Call Analysis
The analysis stage is designed to identify individual bat pulses in a recording and extract simple measurements describing their timing and structure.
This is intended as a practical, repeatable way to turn recordings into structured data for further exploration, rather than a formal classification system.
Two analysis modes are currently supported:
- Time-expansion recordings, where both timing and frequency content can be analysed
- Heterodyne recordings, where only time structure is reliable
Both modes preserve pulse timing and behavioural structure, but only time-expansion recordings retain reliable frequency and amplitude information. Heterodyne recordings therefore support temporal and behavioural analysis, while spectral measurements must be treated cautiously or omitted entirely.
Overview
For suitable recordings (particularly cleaned time-expansion recordings), the analysis works in the following stages:
| # | Summary | Description |
|---|---|---|
| 1 | Detect pulse regions | The waveform is analysed to identify individual call pulses based on amplitude over time |
| 2 | Identify feeding buzz | A cluster of closely spaced pulses at the end of a sequence is detected as a terminal feeding buzz |
| 3 | Extract pulse metrics | Each detected pulse is measured (timing, amplitude, decay shape, and frequency characteristics) |
| 4 | Output | Results are written as a JSON file alongside a waveform plot with detected regions highlighted |
The result is a structured description of each pulse in the recording, suitable for further analysis or visualisation.
Pulse Detection
The waveform is first converted into a smoothed amplitude envelope. This makes it easier to identify the overall shape of each call (a sharp attack followed by a decaying tail).
A dynamic threshold is then applied to this envelope to identify regions of activity:
- Thresholds are based on the noise floor and overall signal variation
- Short gaps within a pulse are bridged
- Very short regions are discarded
These steps produce a set of candidate pulse regions.
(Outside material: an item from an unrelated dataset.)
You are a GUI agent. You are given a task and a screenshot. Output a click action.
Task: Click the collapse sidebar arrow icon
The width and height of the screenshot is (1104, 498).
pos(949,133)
Each region is then refined so that it captures:
- The initial attack (onset of the call)
- The full decay tail (the “conical” shape typical of bat calls)
The aim is to preserve the natural structure of each pulse rather than to isolate only the loudest peak.
Feeding Buzz Detection
Bat calls often end in a feeding buzz — a rapid sequence of closely spaced pulses as the bat approaches prey.
The analysis identifies this by:
- Examining the timing between successive pulses (inter-pulse interval)
- Searching for a cluster of pulses with consistently short spacing
- Focusing on the final portion of the recording
Pulses within this cluster are marked as part of the terminal buzz.
Because these pulses are shorter and more densely packed than earlier calls, a second-pass peak detector is applied within the buzz region to recover pulses that may not have been fully captured by the main detector.
Pulse Measurements
For each detected pulse, a set of simple measurements is calculated.
Timing
- Start, peak, and end time within the recording
- Pulse duration
- Inter-pulse interval (IPI) to neighbouring pulses
For time-expansion recordings, these are also reported in estimated real time by applying the expansion factor.
Amplitude and Shape
- Peak amplitude
- RMS amplitude
- Attack duration (onset to peak)
- Decay duration (peak to end)
- Approximate decay slope
- Exponential decay fit (time constant and goodness of fit)
These describe the overall shape of the pulse in the time domain.
Frequency Content
A short-time Fourier transform (STFT) is applied within each pulse to estimate:
- Dominant (peak) frequency
- Spectral centroid (overall “centre of energy”)
- Bandwidth
- A simple frequency trace across the pulse (start, middle, end)
- Approximate frequency slope
For time-expansion recordings, these frequencies are scaled back to estimated real bat frequencies using the expansion factor.
Output
The analysis produces two outputs:
| Output | Description |
|---|---|
| Waveform plot | A waveform view with detected pulse regions shaded, making it easy to visually verify the detection |
| JSON file | A structured file containing one entry per detected pulse, including all measured properties |
This JSON output is intended as a starting point for:
- Exploratory analysis (e.g. plotting pulse timing or frequency trends)
- Comparing recordings
- Building simple call “signatures”
- Integrating into other workflows or reporting tools
An example waveform that has been passed through the call analysis is shown below, with the feeding buzz highlighted:
Tool
Spectrogram Viewer
A tool for exploring bat recordings through spectrograms and pulse-level analysis
The analyses presented in this section were developed using the Spectrogram Viewer, a command-line application designed for examining bat echolocation recordings.
The tool combines waveform and spectrogram visualisation with noise reduction, pulse detection, and behavioural call analysis, allowing recordings to be explored in detail.
Structured outputs, including pulse measurements and JSON analysis files, can be exported for downstream analysis and notebook-based workflows.
The application, example workflows, and instructions on how to run it are provided in the GitHub repository.